-- Start of DATA FOR THIS EXERCISE --

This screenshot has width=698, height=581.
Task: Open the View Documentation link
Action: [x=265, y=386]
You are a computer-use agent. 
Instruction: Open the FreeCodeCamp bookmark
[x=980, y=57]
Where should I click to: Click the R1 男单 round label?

-- End of DATA FOR THIS EXERCISE --
-- Start of DATA FOR THIS EXERCISE --

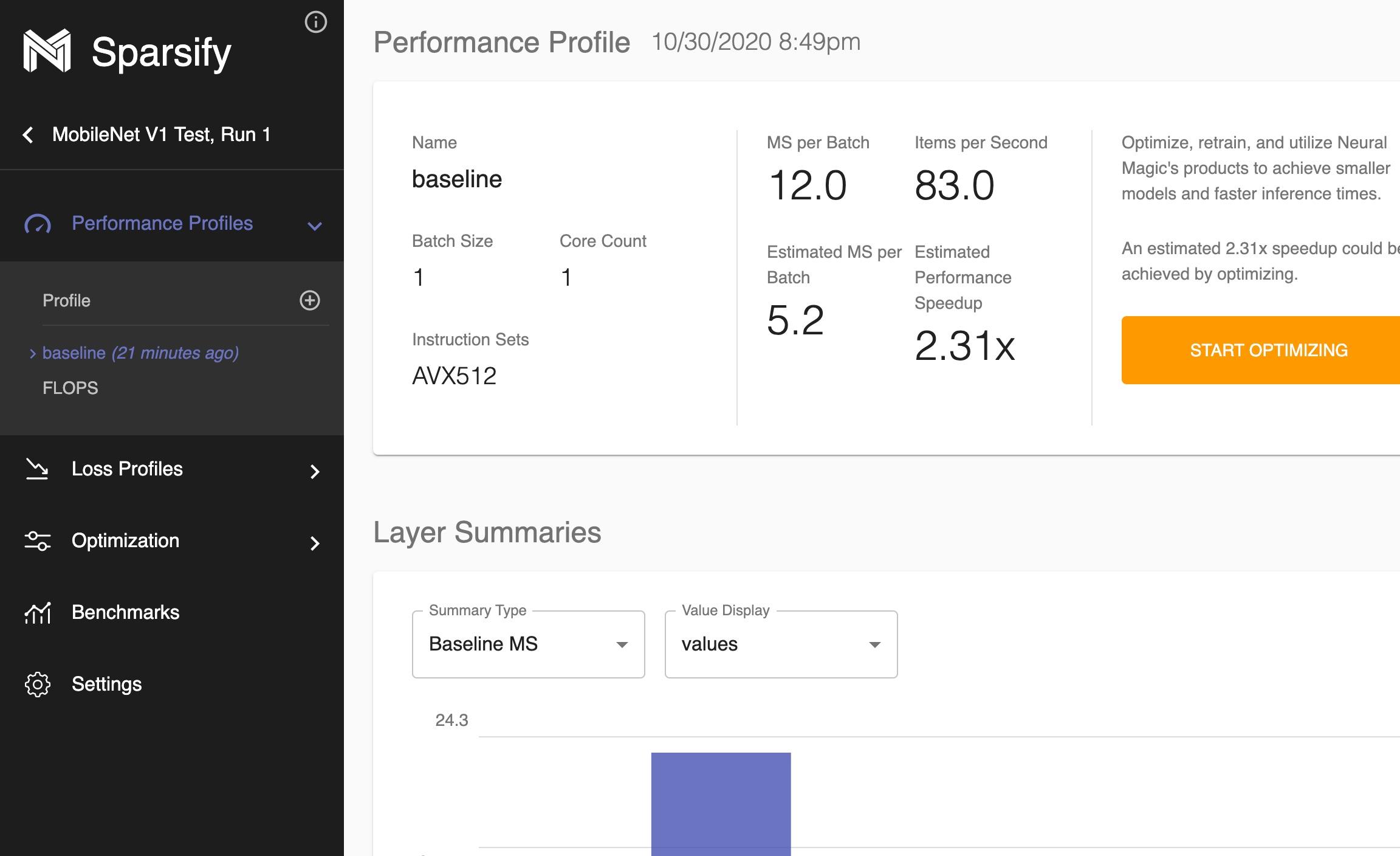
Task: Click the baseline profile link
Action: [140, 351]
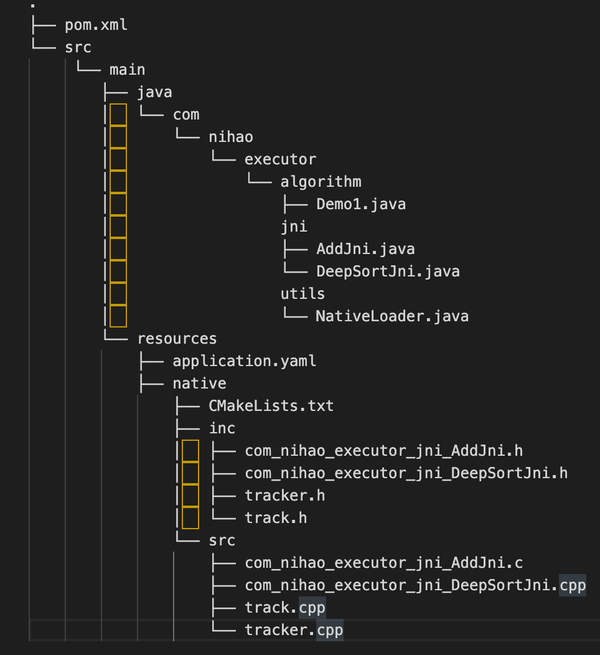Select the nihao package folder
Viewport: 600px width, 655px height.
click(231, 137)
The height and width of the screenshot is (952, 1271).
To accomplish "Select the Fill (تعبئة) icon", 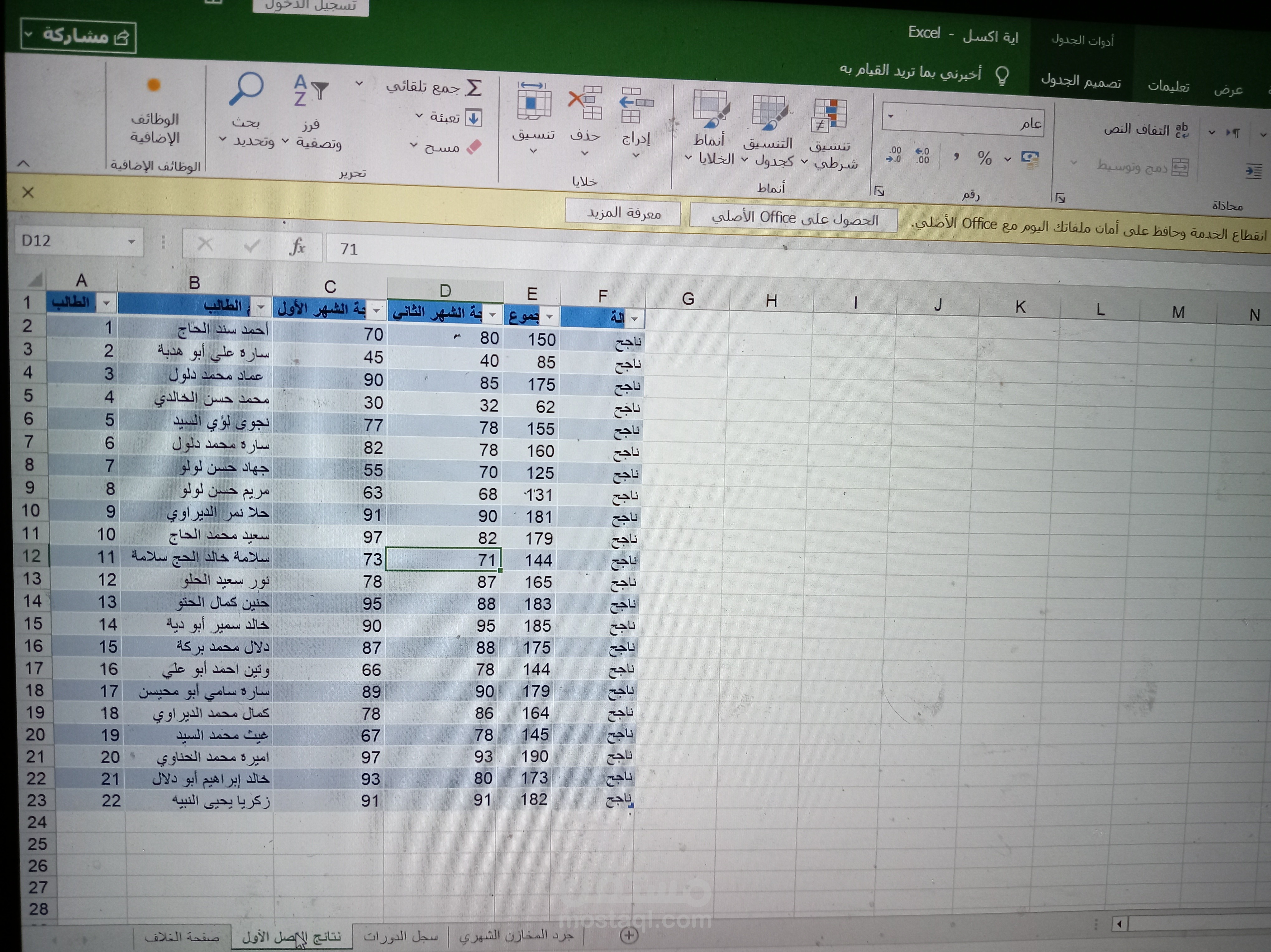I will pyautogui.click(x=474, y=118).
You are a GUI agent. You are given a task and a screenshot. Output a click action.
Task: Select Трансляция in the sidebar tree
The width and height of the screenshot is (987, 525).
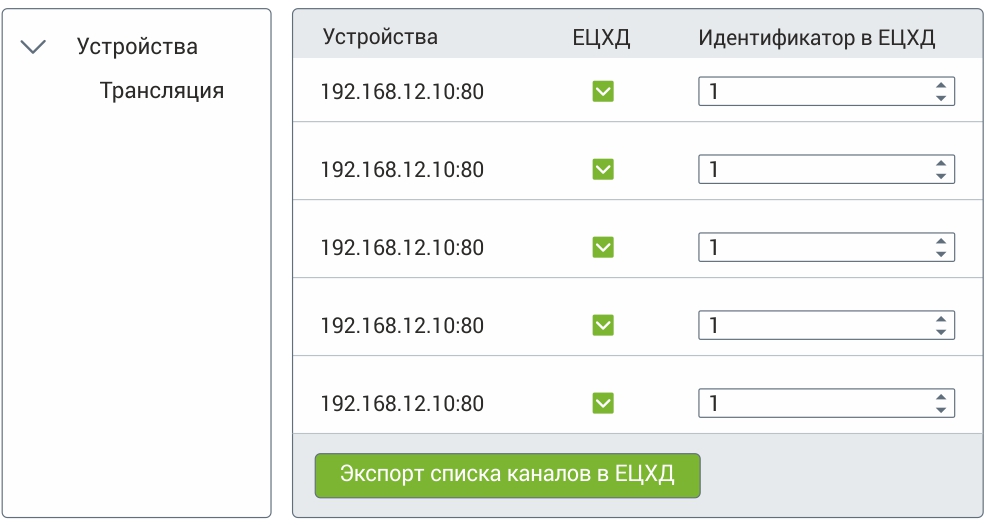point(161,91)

-- End of DATA FOR THIS EXERCISE --

_TO DO_
Reproduce the records verbatim from the line with "This screenshot has width=698, height=581." to the line with "[x=980, y=57]".

_EXERCISE OUTPUT_
This screenshot has width=698, height=581.
Task: Open the View Documentation link
Action: [x=265, y=386]
You are a computer-use agent. 
Instruction: Open the FreeCodeCamp bookmark
[x=980, y=57]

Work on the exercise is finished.